▶ [THE REQUEST]: In the code passage below, what does the comment say about an instruction that has no users?

**** PASSAGE SHOWN

Value *RdxStart = Phi->getIncomingValueForBlock(TheLoop->getLoopPreheader());
// ExitInstruction is the single value which is used outside the loop.
// We only allow for a single reduction value to be used outside the loop.
// This includes users of the reduction, variables (which form a cycle
// which ends in the phi node).
Instruction *ExitInstruction = nullptr;
// Indicates that we found a reduction operation in our scan.
bool FoundReduxOp = false;
// We start with the PHI node and scan for all of the users of this
// instruction. All users must be instructions that can be used as reduction
// variables (such as ADD). We must have a single out-of-block user. The cycle
// must include the original PHI.
bool FoundStartPHI = false;
// To recognize min/max patterns formed by a icmp select sequence, we store
// the number of instruction we saw from the recognized min/max pattern,
// to make sure we only see exactly the two instructions.
unsigned NumCmpSelectPatternInst = 0;
InstDesc ReduxDesc(false, nullptr);
SmallPtrSet<Instruction *, 8> VisitedInsts;
SmallVector<Instruction *, 8> Worklist;
Worklist.push_back(Phi);
VisitedInsts.insert(Phi);
// A value in the reduction can be used:
// - By the reduction:
// - Reduction operation:
// - One use of reduction value (safe).
// - Multiple use of reduction value (not safe).
// - PHI:
// - All uses of the PHI must be the reduction (safe).
// - Otherwise, not safe.
// - By one instruction outside of the loop (safe).
// - By further instructions outside of the loop (not safe).
// - By an instruction that is not part of the reduction (not safe).
// This is either:
// * An instruction type other than PHI or the reduction operation.
// * A PHI in the header other than the initial PHI.
while (!Worklist.empty()) {
Instruction *Cur = Worklist.back();
Worklist.pop_back();
// No Users.
// If the instruction has no users then this is a broken chain and can't be
// a reduction variable.
if (Cur->use_empty())
return false;
bool IsAPhi = isa<PHINode>(Cur);
// A header PHI use other than the original PHI.
if (Cur != Phi && IsAPhi && Cur->getParent() == Phi->getParent())
return false;
// Reductions of instructions such as Div, and Sub is only possible if the
// LHS is the reduction variable.

********
**** DATASET EXTRACT

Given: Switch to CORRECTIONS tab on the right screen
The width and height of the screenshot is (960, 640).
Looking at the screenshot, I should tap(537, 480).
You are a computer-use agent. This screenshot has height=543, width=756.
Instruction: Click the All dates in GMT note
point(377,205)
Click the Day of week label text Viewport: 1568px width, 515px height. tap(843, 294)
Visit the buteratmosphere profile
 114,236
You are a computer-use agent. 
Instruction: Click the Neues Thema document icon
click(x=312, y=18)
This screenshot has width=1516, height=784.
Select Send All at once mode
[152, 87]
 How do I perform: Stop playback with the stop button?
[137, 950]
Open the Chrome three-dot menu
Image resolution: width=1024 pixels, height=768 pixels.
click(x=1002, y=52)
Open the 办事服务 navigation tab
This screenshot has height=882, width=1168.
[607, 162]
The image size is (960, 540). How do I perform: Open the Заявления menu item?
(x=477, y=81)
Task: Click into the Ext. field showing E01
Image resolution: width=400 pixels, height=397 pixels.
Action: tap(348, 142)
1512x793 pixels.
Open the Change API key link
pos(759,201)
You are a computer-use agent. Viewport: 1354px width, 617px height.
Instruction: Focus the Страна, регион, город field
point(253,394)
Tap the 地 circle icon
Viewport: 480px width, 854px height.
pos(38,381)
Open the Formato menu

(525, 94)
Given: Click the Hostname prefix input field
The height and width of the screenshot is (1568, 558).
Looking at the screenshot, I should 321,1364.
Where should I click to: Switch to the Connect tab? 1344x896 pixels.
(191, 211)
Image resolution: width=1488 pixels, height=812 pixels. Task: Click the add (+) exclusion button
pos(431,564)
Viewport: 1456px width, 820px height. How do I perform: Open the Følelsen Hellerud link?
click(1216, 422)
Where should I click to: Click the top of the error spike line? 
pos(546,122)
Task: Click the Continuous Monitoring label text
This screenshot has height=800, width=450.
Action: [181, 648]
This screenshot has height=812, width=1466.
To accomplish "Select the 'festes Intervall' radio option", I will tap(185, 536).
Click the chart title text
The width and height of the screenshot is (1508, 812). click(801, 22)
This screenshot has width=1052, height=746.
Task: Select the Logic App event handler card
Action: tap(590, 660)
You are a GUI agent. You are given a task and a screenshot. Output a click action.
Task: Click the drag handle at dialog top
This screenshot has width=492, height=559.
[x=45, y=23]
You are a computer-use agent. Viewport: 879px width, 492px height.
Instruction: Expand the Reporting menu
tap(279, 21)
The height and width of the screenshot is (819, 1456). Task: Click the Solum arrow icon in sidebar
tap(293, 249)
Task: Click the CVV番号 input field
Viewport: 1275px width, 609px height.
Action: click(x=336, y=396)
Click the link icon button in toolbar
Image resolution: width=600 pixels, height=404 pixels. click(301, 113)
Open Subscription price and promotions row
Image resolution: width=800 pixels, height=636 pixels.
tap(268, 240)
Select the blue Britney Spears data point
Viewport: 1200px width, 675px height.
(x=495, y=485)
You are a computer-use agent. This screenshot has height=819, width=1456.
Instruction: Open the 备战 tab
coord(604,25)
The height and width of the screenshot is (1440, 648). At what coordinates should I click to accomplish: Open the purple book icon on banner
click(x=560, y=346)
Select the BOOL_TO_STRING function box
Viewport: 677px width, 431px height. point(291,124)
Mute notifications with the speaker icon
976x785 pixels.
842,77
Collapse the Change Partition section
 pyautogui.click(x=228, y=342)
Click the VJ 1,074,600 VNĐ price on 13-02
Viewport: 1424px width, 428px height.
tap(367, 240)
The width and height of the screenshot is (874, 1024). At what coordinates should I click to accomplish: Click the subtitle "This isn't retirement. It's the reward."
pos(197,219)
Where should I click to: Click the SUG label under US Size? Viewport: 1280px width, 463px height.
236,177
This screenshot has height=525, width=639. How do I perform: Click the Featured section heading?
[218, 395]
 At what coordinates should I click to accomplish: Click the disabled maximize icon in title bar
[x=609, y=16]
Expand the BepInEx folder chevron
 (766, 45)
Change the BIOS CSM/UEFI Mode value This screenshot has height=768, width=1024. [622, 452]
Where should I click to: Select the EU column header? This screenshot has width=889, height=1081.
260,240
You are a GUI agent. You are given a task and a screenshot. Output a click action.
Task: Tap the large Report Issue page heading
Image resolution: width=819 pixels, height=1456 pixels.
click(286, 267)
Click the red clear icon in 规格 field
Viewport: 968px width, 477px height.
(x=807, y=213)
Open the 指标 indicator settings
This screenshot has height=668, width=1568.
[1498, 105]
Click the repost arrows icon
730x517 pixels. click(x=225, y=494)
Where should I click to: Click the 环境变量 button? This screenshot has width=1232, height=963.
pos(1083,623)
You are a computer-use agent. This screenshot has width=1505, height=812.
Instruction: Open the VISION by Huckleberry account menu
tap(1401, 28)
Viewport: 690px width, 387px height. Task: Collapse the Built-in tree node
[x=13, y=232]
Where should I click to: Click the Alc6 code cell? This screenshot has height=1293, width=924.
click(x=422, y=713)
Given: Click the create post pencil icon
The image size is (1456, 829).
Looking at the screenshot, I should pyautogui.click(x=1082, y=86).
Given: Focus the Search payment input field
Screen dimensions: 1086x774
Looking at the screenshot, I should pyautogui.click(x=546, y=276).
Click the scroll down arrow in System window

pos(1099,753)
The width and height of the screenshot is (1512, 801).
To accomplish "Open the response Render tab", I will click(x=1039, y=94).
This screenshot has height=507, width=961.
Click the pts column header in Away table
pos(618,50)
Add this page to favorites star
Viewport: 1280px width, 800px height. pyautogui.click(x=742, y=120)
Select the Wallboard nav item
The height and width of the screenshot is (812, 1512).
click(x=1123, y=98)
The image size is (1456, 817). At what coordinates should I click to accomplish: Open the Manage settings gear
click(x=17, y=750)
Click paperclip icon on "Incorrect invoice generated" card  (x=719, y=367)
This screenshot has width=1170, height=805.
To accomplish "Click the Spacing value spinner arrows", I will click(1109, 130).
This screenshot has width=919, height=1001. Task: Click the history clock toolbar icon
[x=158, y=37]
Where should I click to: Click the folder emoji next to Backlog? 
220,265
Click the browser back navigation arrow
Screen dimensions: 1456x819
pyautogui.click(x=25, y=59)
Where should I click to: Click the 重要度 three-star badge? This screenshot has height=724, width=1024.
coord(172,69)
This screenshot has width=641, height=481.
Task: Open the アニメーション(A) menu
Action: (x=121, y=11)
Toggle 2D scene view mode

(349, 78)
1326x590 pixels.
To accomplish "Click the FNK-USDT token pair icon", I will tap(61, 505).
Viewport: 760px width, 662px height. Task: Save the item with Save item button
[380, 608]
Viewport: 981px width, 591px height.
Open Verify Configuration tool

********

▶ [SOLVED EXERCISE]: It is a broken chain and can't be a reduction variable.